Bush's Successor To Confront Tough Decisions on Defense
February 5th, 2008  
Team Infidel

Topic: Bush's Successor To Confront Tough Decisions on Defense

Bush's Successor To Confront Tough Decisions on Defense
Wall Street Journal
February 5, 2008
Pg. 5
By August Cole
President Bush's new Pentagon budget provides funding for most major weapons efforts in fiscal 2009, but it also pushes some tough decisions on a handful of costly programs to the White House's next occupant.
For the defense industry, the budget will fuel speculation that after more than 10 years of steady growth, defense spending is beginning to peak. Fiscal pressure will influence many of the next president's choices, but others will be shaped by the tension between the military's need to fight insurgents in Iraq and its ability to fight a more conventional war against a superpower.
The White House requested $515.4 billion for the defense budget in fiscal 2009, which begins Oct. 1, a 7.5% increase over fiscal 2008, plus an additional $70 billion outside the regular budget to pay for operations in Iraq and Afghanistan. Weapons procurement accounts for $104.2 billion, while research-and-development and testing-and-evaluation funding tallies $79.6 billion. The administration is expected to ask for billions more in supplemental funding later this year, for the wars and likely for other items.
While proposed R&D funding is up $2 billion over last year's budget, money being allocated for buying weapons is about $6 billion below what had been expected.
Big weapons systems oriented toward conventional conflicts have strong and vocal backers in Congress and the Pentagon. That makes decisions on cutting such spending very difficult. The Pentagon had been preparing to take the first steps to shut down Lockheed Martin Corp.'s and Boeing Co.'s F-22 Raptor fighter production lines, but no money is set aside to shut down manufacturing in fiscal 2009 -- a move that effectively delays the decision on whether to buy more planes. That funding, almost $500 million, instead is being set aside for repairs of F-15 fighters that have developed structural problems after decades of use.
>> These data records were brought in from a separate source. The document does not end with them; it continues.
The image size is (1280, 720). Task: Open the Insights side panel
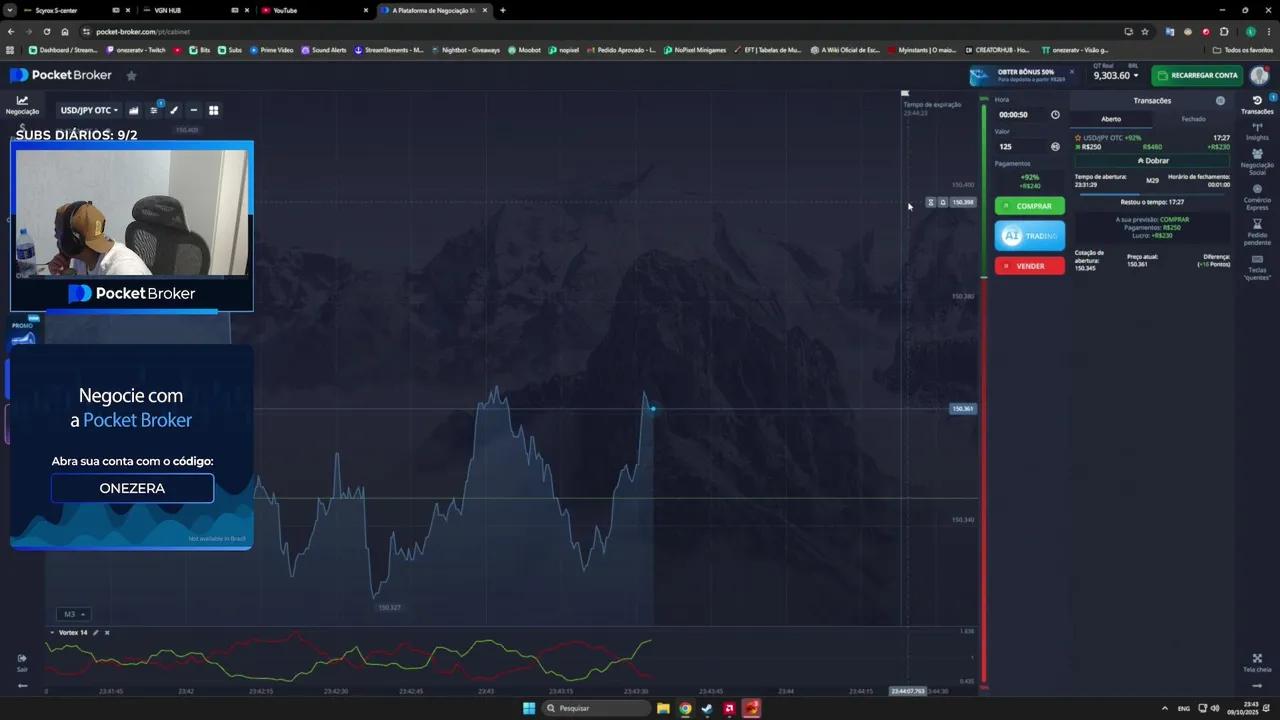tap(1257, 131)
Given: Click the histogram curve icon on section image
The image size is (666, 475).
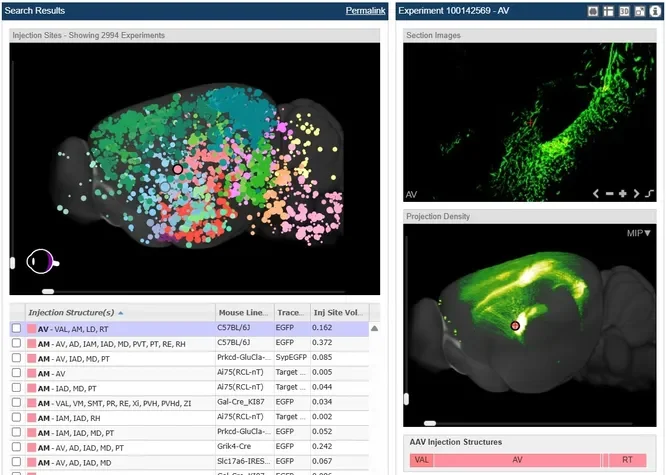Looking at the screenshot, I should click(x=649, y=193).
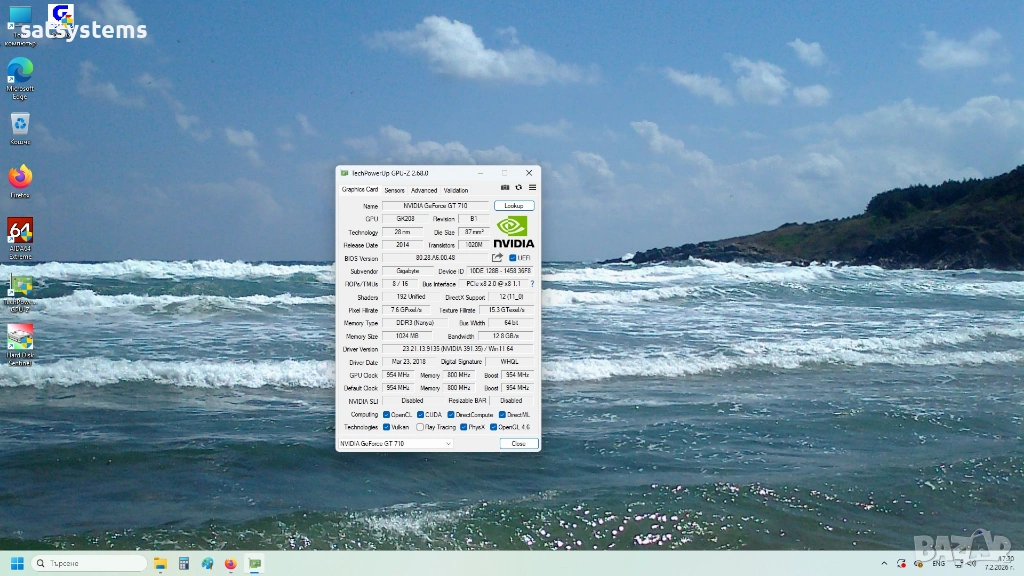
Task: Expand the NVIDIA GeForce GT 710 dropdown
Action: pos(395,443)

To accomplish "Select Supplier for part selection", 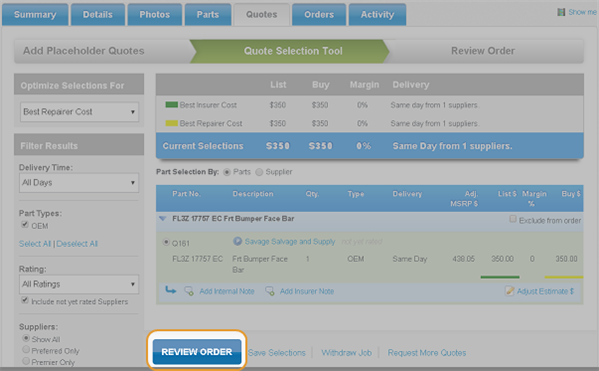I will (x=259, y=172).
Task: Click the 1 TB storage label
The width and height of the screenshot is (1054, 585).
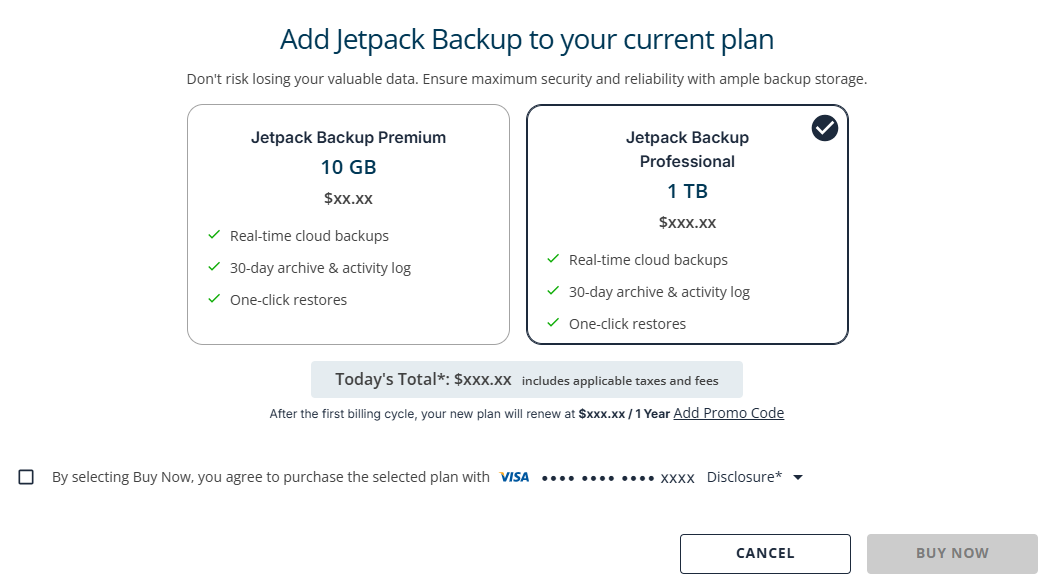Action: click(x=687, y=190)
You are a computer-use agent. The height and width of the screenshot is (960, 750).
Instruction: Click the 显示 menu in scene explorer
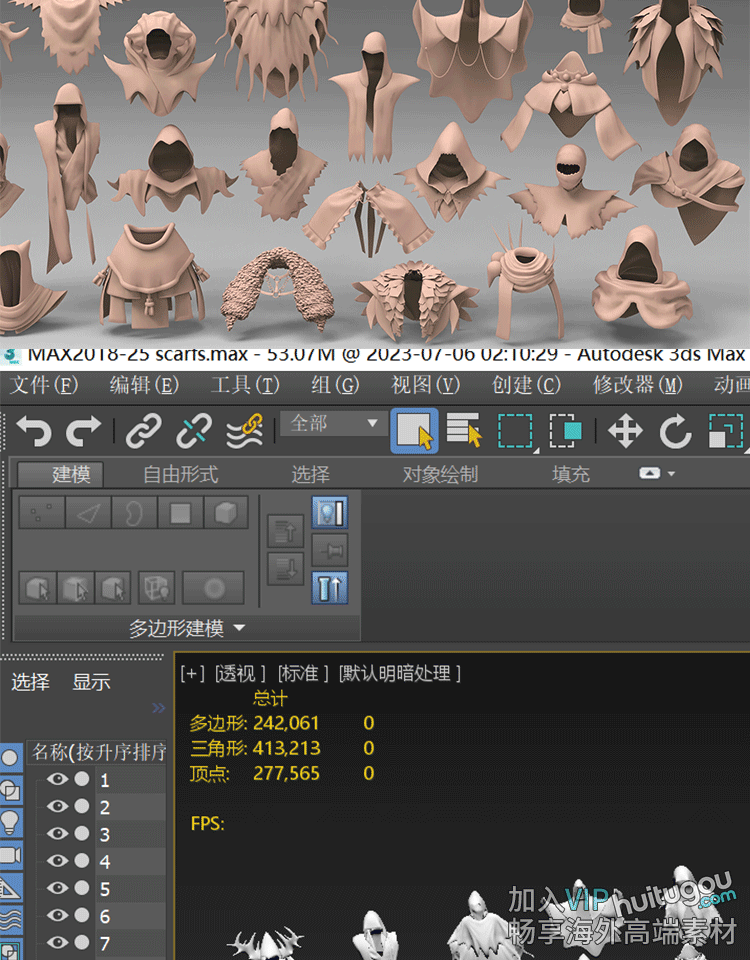[x=91, y=683]
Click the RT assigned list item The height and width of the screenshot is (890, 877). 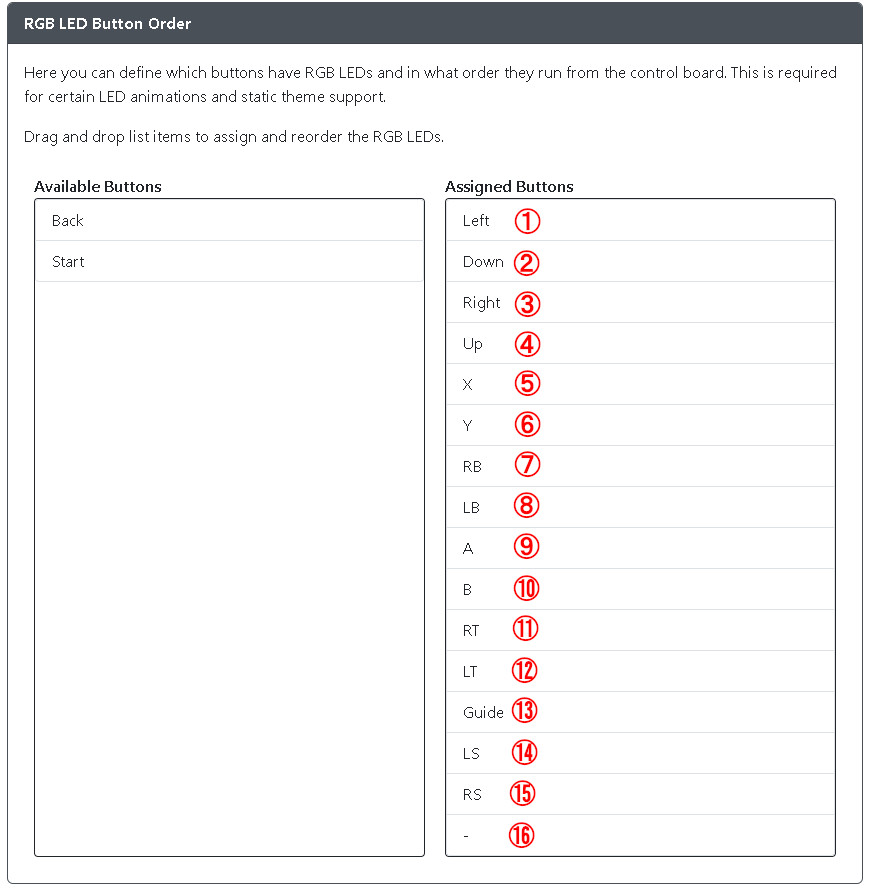click(x=640, y=631)
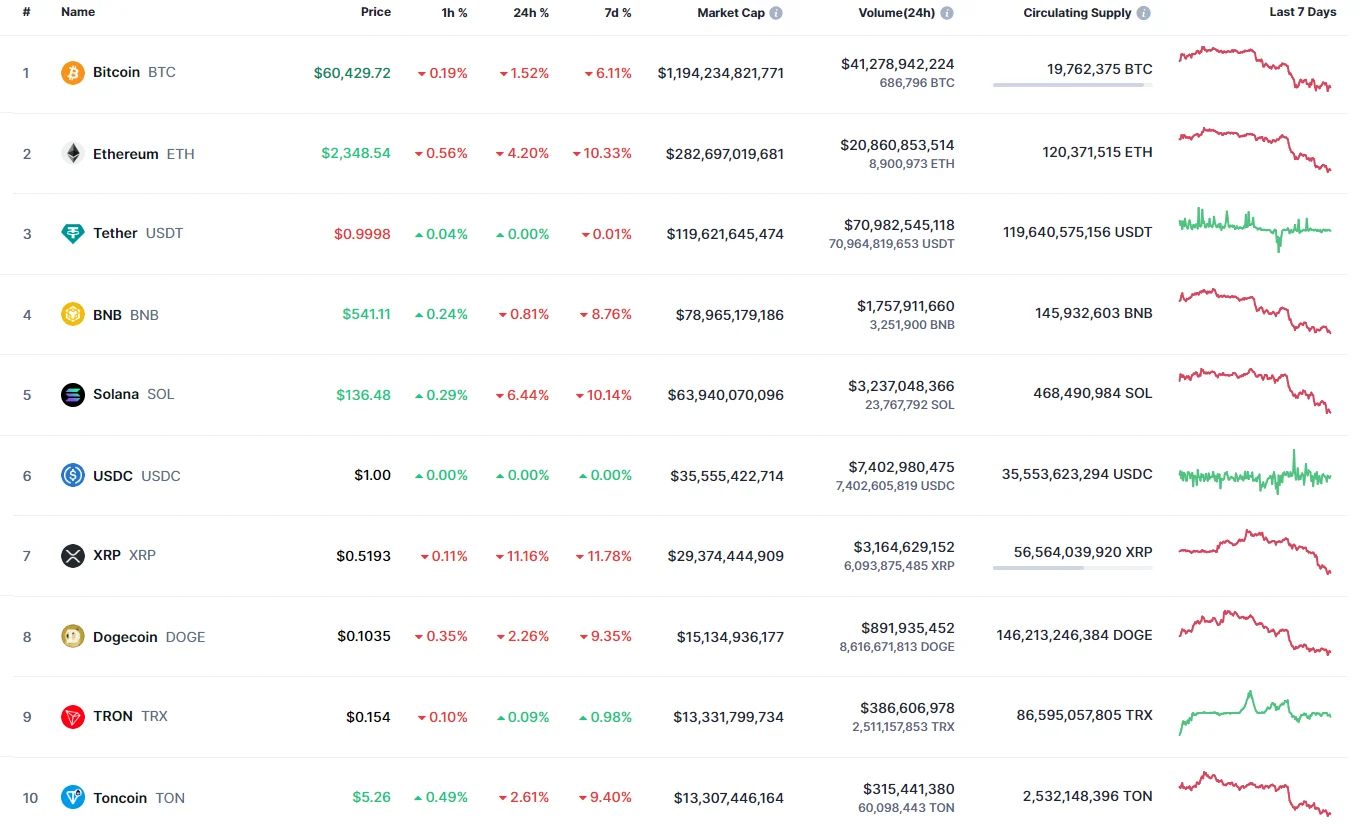Click the Circulating Supply info icon
The height and width of the screenshot is (835, 1364).
point(1144,13)
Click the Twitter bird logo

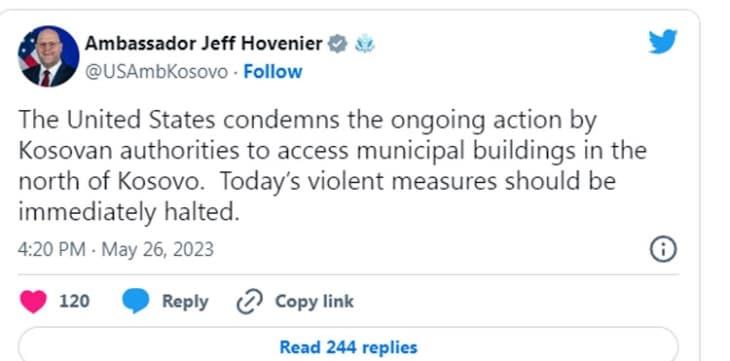coord(662,41)
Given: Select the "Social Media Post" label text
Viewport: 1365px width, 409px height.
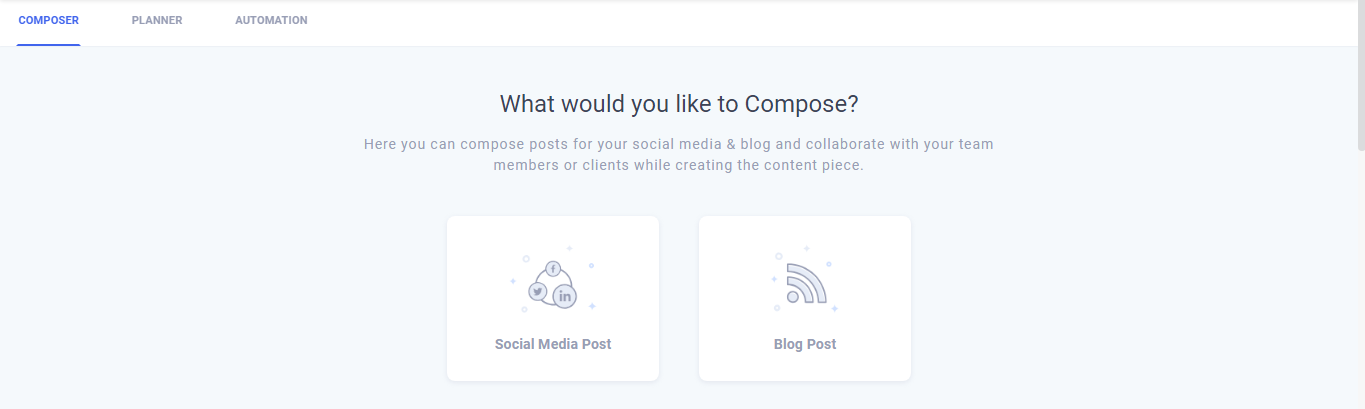Looking at the screenshot, I should (553, 344).
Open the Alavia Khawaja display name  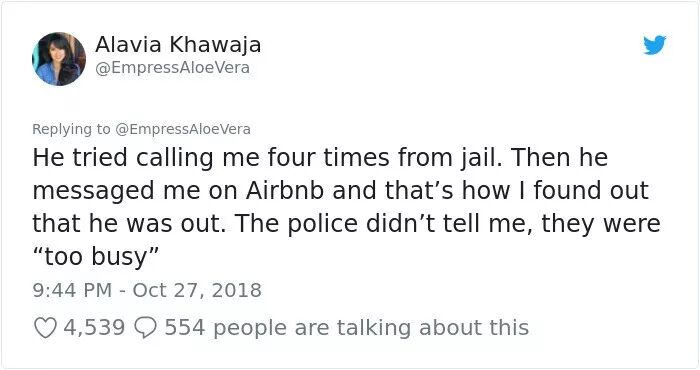tap(178, 45)
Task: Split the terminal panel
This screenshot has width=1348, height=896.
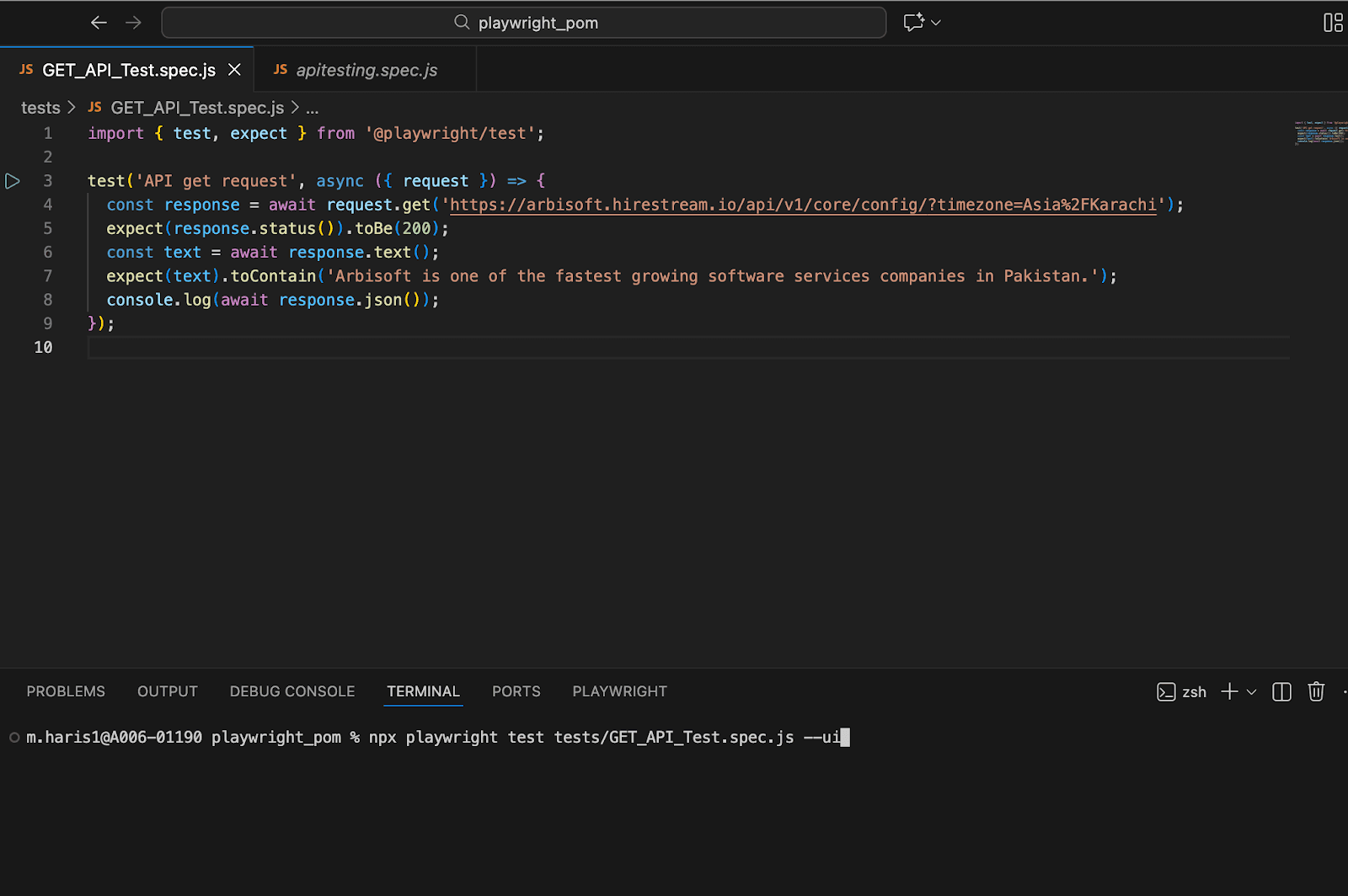Action: pos(1281,692)
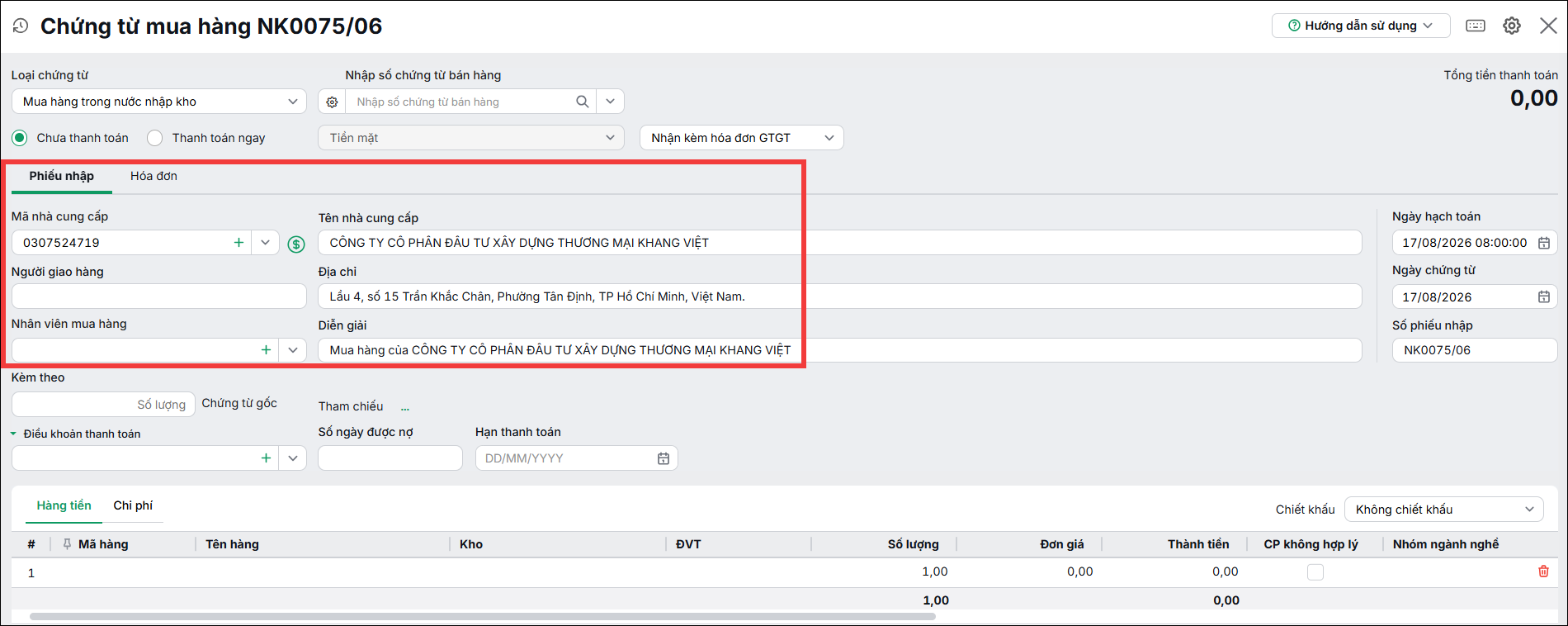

Similarly, no funding was provided to shut down production of Boeing's C-17 transport plane, a move that delays a decision on what to do with the line.
The administration also proposed shifting $1 billion that was supposed to be spent on four new helicopters for the president into more R&D on that program. Lockheed has been stymied by problems in adapting a European military helicopter to meet the White House's needs.
The budget calls for 20 F-22s to be built. More than half of the Air Force's 93 aircraft being sought in the budget would be pilotless planes such as General Atomics Aeronautical Systems Inc.'s Predator or Northrop Grumman Corp.'s Global Hawk.
For the F-35 Joint Strike Fighter, funding climbed slightly to $6.73 billion. For the third year, the White House proposed eliminating funding for an engine developed by General Electric Co. for the plane, a move widely expected to again be reversed by Congress.
The Navy's Littoral Combat Ship, a near-shore vessel that could account for as many as 55 of the Navy's 313-ship long-term goal, is being pressured because of cost increases. The Navy, which had originally said it wanted six ships next fiscal year, now is scheduled to get two, a sign that rising costs are taking a toll on the program.
The Army's Future Combat Systems contract, a battlefield technology project overseen by Boeing and SAIC Inc., will get $3.56 billion.
More than $21 billion is being set aside for space and missile-defense initiatives, areas in which Lockheed, Northrop and Boeing have strong roles, but work is spread throughout the industry.
The defense companies generally said the budget leaves them well-positioned.